● **WORK TO DO**
Rewrite the stretch of material from the line containing "Given: Click the" through the line containing "Looking at the screenshot, I should 1273,857.", replacing "git branch icon" with "source control icon" and keeping everything else unchanged. Omit the pictures from your answer.

● **MATERIAL FOR THIS EXERCISE**
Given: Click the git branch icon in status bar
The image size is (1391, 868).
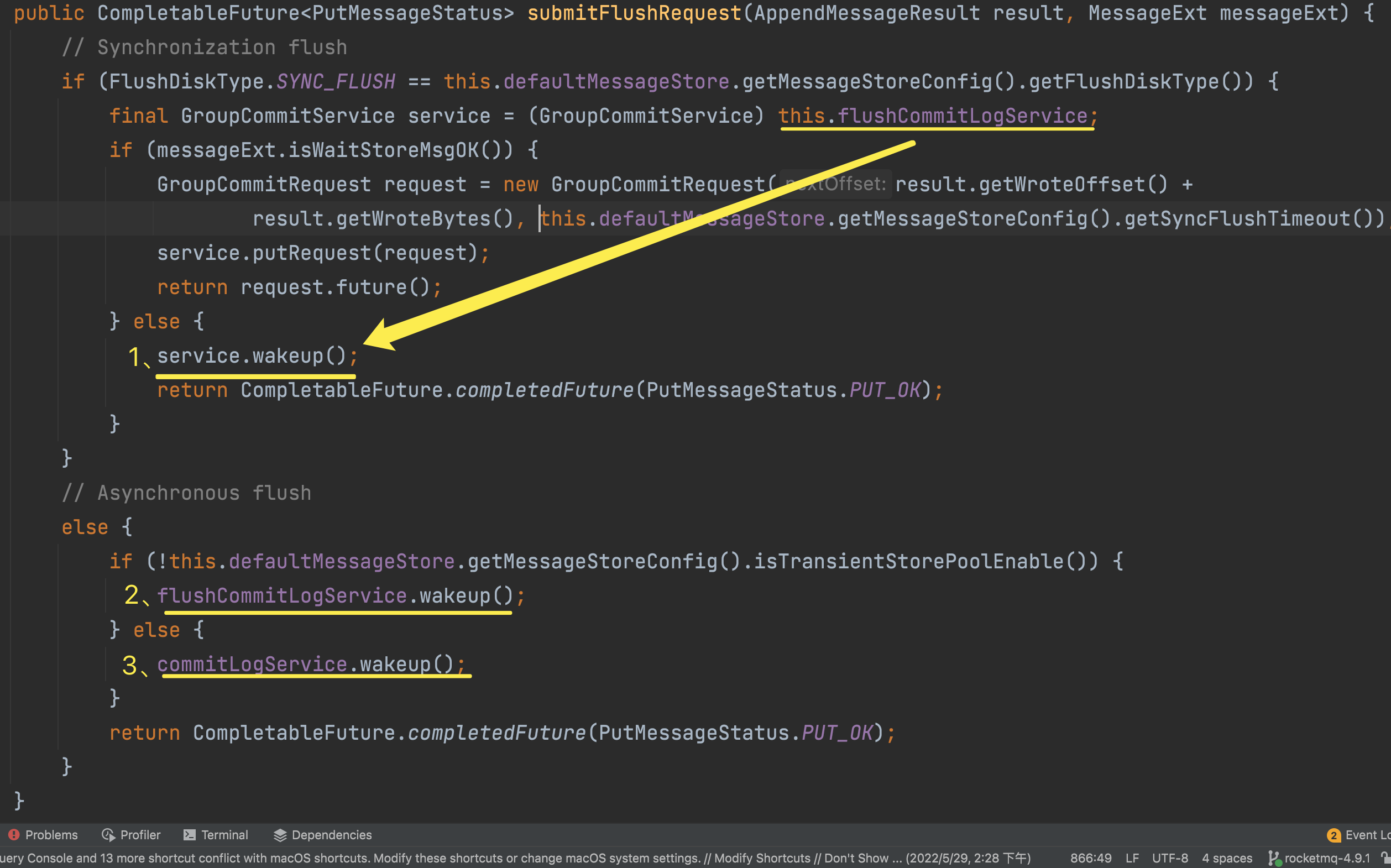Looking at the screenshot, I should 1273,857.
---
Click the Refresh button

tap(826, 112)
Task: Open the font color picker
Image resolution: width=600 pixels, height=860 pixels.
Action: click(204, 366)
...
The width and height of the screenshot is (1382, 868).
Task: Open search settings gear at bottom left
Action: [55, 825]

● **RESULT FOR THIS EXERCISE**
Given: Click the source control icon in status bar
The image size is (1391, 868).
Looking at the screenshot, I should 1273,857.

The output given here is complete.